_Task directions_
Reproduce the lines below, changing every "GUI agent" to "desktop agent" and leaving all else as it stands.

_Input rows_
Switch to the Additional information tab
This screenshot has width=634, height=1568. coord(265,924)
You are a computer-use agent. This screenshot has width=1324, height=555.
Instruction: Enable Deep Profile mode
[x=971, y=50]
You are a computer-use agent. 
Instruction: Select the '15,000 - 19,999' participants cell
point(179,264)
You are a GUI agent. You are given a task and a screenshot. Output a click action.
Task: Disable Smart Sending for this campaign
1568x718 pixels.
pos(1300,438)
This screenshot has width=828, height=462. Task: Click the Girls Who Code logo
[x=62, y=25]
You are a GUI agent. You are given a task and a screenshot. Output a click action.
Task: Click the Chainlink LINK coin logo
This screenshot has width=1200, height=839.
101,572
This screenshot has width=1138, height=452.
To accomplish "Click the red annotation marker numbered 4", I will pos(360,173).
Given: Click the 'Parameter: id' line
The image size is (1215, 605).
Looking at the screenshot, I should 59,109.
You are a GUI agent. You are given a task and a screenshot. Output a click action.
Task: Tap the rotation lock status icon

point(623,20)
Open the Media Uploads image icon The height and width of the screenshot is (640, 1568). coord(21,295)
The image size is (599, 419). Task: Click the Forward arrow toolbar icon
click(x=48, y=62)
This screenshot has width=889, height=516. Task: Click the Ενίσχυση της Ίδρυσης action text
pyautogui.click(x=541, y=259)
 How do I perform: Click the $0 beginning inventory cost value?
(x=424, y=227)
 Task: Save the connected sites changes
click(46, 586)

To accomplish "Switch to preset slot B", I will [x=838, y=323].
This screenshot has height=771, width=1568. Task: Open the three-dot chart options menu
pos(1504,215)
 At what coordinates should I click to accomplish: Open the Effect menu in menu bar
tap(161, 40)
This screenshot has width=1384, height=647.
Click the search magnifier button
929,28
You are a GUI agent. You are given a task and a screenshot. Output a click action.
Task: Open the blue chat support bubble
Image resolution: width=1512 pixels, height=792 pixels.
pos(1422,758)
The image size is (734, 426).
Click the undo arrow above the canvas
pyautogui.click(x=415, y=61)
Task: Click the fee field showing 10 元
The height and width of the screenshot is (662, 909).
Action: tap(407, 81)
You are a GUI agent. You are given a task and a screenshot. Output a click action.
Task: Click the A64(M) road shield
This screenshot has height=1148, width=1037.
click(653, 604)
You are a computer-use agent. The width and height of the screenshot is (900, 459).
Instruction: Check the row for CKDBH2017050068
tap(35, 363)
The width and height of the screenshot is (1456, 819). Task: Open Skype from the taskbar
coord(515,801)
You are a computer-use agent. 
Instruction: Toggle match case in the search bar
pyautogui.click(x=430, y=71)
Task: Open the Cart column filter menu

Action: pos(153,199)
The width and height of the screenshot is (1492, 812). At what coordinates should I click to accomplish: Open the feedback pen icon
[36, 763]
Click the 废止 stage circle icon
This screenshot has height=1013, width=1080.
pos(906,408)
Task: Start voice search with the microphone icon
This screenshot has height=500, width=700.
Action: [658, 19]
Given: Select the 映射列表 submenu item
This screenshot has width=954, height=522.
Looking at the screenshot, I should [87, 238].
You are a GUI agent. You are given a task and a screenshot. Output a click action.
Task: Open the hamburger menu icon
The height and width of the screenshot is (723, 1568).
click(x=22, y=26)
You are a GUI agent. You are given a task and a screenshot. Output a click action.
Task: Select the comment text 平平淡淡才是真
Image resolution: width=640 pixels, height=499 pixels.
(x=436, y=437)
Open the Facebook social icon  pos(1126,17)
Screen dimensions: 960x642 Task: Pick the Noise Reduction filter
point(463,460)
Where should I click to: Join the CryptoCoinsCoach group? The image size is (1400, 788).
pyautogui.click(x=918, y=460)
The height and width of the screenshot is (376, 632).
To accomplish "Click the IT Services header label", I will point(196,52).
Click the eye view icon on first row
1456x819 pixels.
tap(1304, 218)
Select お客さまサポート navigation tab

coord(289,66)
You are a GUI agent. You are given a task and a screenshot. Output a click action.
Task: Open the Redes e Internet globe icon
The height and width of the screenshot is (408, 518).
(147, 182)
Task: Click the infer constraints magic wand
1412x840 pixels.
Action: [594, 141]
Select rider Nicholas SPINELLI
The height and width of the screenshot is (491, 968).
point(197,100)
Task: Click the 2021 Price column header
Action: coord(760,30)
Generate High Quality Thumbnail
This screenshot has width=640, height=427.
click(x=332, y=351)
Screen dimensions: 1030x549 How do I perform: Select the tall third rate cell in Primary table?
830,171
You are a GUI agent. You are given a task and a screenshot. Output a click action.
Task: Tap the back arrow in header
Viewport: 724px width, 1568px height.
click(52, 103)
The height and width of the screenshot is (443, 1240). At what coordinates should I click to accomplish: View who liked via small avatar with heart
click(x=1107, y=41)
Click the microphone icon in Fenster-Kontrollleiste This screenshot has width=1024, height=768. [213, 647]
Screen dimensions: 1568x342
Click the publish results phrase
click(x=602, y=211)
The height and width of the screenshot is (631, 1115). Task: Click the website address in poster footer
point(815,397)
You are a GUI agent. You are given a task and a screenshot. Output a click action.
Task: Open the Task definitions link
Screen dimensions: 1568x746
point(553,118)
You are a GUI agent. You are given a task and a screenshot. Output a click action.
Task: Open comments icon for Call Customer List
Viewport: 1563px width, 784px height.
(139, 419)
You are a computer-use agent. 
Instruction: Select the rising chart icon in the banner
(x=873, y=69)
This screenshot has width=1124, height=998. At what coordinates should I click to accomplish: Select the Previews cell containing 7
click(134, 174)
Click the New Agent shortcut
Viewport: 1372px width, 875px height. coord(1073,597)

_Result_
Switch to the Additional information tab
This screenshot has width=634, height=1568. coord(265,924)
You are a computer-use agent. This screenshot has width=1324, height=555.
Instruction: Enable Deep Profile mode
[x=971, y=50]
You are a computer-use agent. 
Instruction: Select the '15,000 - 19,999' participants cell
point(179,264)
You are a desktop agent. You are given a task and a screenshot. Output a click action.
Task: Disable Smart Sending for this campaign
1568x718 pixels.
pos(1300,438)
This screenshot has width=828, height=462. Task: Click the Girls Who Code logo
[x=62, y=25]
You are a desktop agent. You are given a task and a screenshot. Output a click action.
Task: Click the Chainlink LINK coin logo
This screenshot has width=1200, height=839.
101,572
This screenshot has width=1138, height=452.
To accomplish "Click the red annotation marker numbered 4", I will pos(360,173).
Given: Click the 'Parameter: id' line
The image size is (1215, 605).
Looking at the screenshot, I should 59,109.
You are a desktop agent. You are given a task and a screenshot. Output a click action.
Task: Tap the rotation lock status icon

point(623,20)
Open the Media Uploads image icon The height and width of the screenshot is (640, 1568). coord(21,295)
The image size is (599, 419). Task: Click the Forward arrow toolbar icon
click(x=48, y=62)
This screenshot has width=889, height=516. Task: Click the Ενίσχυση της Ίδρυσης action text
pyautogui.click(x=541, y=259)
 How do I perform: Click the $0 beginning inventory cost value?
(x=424, y=227)
 Task: Save the connected sites changes
click(46, 586)

To accomplish "Switch to preset slot B", I will [x=838, y=323].
This screenshot has height=771, width=1568. Task: Open the three-dot chart options menu
pos(1504,215)
 At what coordinates should I click to accomplish: Open the Effect menu in menu bar
tap(161, 40)
This screenshot has width=1384, height=647.
Click the search magnifier button
929,28
You are a desktop agent. You are given a task and a screenshot. Output a click action.
Task: Open the blue chat support bubble
Image resolution: width=1512 pixels, height=792 pixels.
pos(1422,758)
The image size is (734, 426).
Click the undo arrow above the canvas
pyautogui.click(x=415, y=61)
Task: Click the fee field showing 10 元
The height and width of the screenshot is (662, 909).
Action: tap(407, 81)
You are a desktop agent. You are given a task and a screenshot. Output a click action.
Task: Click the A64(M) road shield
This screenshot has height=1148, width=1037.
click(653, 604)
You are a computer-use agent. The width and height of the screenshot is (900, 459).
Instruction: Check the row for CKDBH2017050068
tap(35, 363)
The width and height of the screenshot is (1456, 819). Task: Open Skype from the taskbar
coord(515,801)
You are a computer-use agent. 
Instruction: Toggle match case in the search bar
pyautogui.click(x=430, y=71)
Task: Open the Cart column filter menu

Action: pos(153,199)
The width and height of the screenshot is (1492, 812). At what coordinates should I click to accomplish: Open the feedback pen icon
[36, 763]
Click the 废止 stage circle icon
This screenshot has height=1013, width=1080.
pos(906,408)
Task: Start voice search with the microphone icon
This screenshot has height=500, width=700.
Action: [658, 19]
Given: Select the 映射列表 submenu item
This screenshot has width=954, height=522.
Looking at the screenshot, I should [87, 238].
You are a desktop agent. You are given a task and a screenshot. Output a click action.
Task: Open the hamburger menu icon
The height and width of the screenshot is (723, 1568).
click(x=22, y=26)
You are a desktop agent. You are given a task and a screenshot. Output a click action.
Task: Select the comment text 平平淡淡才是真
Image resolution: width=640 pixels, height=499 pixels.
(x=436, y=437)
Open the Facebook social icon  pos(1126,17)
Screen dimensions: 960x642 Task: Pick the Noise Reduction filter
point(463,460)
Where should I click to: Join the CryptoCoinsCoach group? The image size is (1400, 788).
pyautogui.click(x=918, y=460)
The height and width of the screenshot is (376, 632).
To accomplish "Click the IT Services header label", I will point(196,52).
Click the eye view icon on first row
1456x819 pixels.
tap(1304, 218)
Select お客さまサポート navigation tab

coord(289,66)
You are a desktop agent. You are given a task and a screenshot. Output a click action.
Task: Open the Redes e Internet globe icon
The height and width of the screenshot is (408, 518).
(147, 182)
Task: Click the infer constraints magic wand
1412x840 pixels.
Action: [594, 141]
Select rider Nicholas SPINELLI
The height and width of the screenshot is (491, 968).
point(197,100)
Task: Click the 2021 Price column header
Action: coord(760,30)
Generate High Quality Thumbnail
This screenshot has width=640, height=427.
click(x=332, y=351)
Screen dimensions: 1030x549 How do I perform: Select the tall third rate cell in Primary table?
830,171
You are a desktop agent. You are given a task and a screenshot. Output a click action.
Task: Tap the back arrow in header
Viewport: 724px width, 1568px height.
click(52, 103)
The height and width of the screenshot is (443, 1240). At what coordinates should I click to accomplish: View who liked via small avatar with heart
click(x=1107, y=41)
Click the microphone icon in Fenster-Kontrollleiste This screenshot has width=1024, height=768. [213, 647]
Screen dimensions: 1568x342
Click the publish results phrase
click(x=602, y=211)
The height and width of the screenshot is (631, 1115). Task: Click the website address in poster footer
point(815,397)
You are a desktop agent. You are given a task and a screenshot. Output a click action.
Task: Open the Task definitions link
Screen dimensions: 1568x746
point(553,118)
You are a desktop agent. You are given a task and a screenshot. Output a click action.
Task: Open comments icon for Call Customer List
Viewport: 1563px width, 784px height.
(139, 419)
You are a computer-use agent. 
Instruction: Select the rising chart icon in the banner
(x=873, y=69)
This screenshot has width=1124, height=998. At what coordinates should I click to accomplish: Select the Previews cell containing 7
click(134, 174)
Click the New Agent shortcut
Viewport: 1372px width, 875px height. coord(1073,597)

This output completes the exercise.